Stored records
═══
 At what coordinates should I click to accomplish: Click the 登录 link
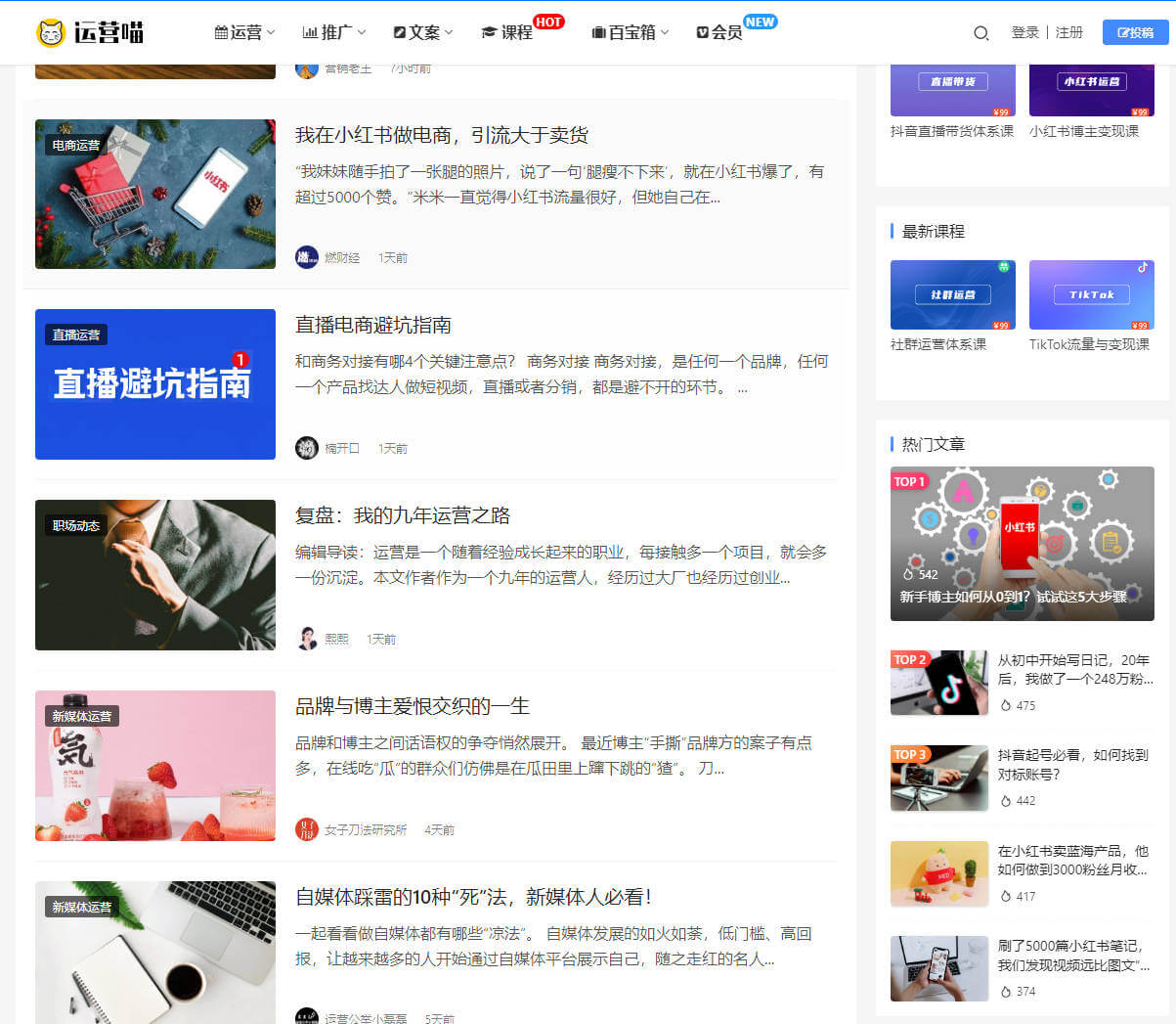pos(1024,32)
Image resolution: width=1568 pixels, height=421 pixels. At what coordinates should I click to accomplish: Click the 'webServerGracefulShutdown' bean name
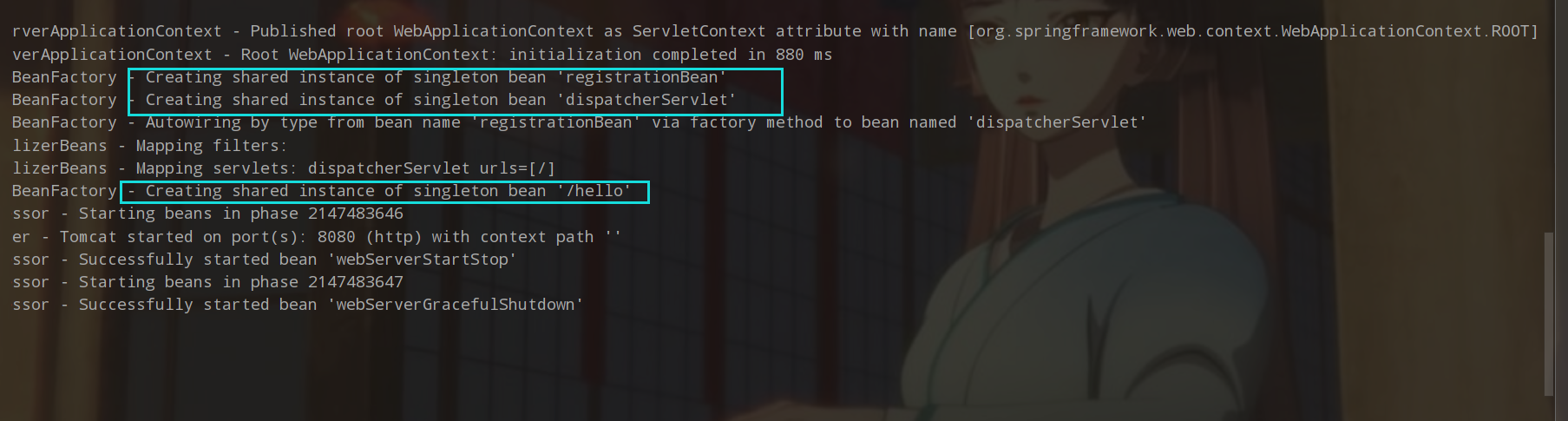458,305
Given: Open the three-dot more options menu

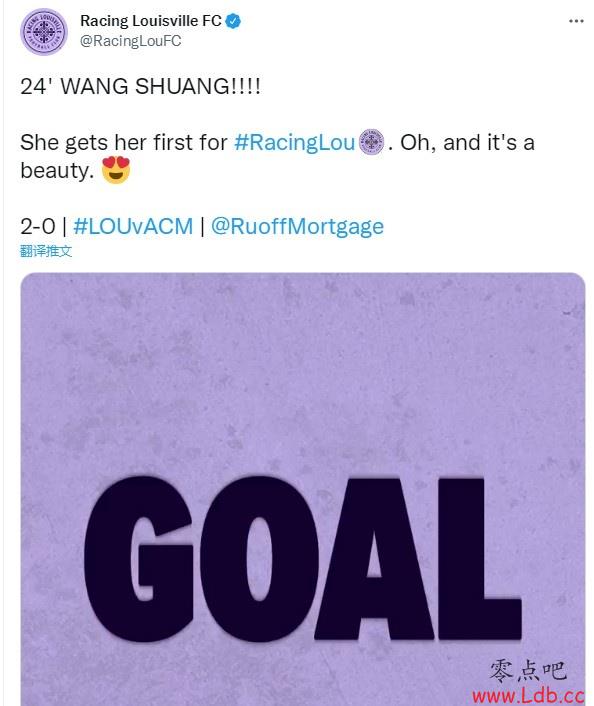Looking at the screenshot, I should (576, 21).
═══
• _WHAT THIS TASK INVOLVES_: The line containing "Image resolution: width=1568" and every line after it, through the end of the data, are to be output exactly. Omit the pictures.

• _TASK SOLUTION_:
Image resolution: width=1568 pixels, height=421 pixels. At what coordinates should I click to accomplish: Click the 'webServerGracefulShutdown' bean name
458,305
Given: Open the three-dot more options menu

Looking at the screenshot, I should (576, 21).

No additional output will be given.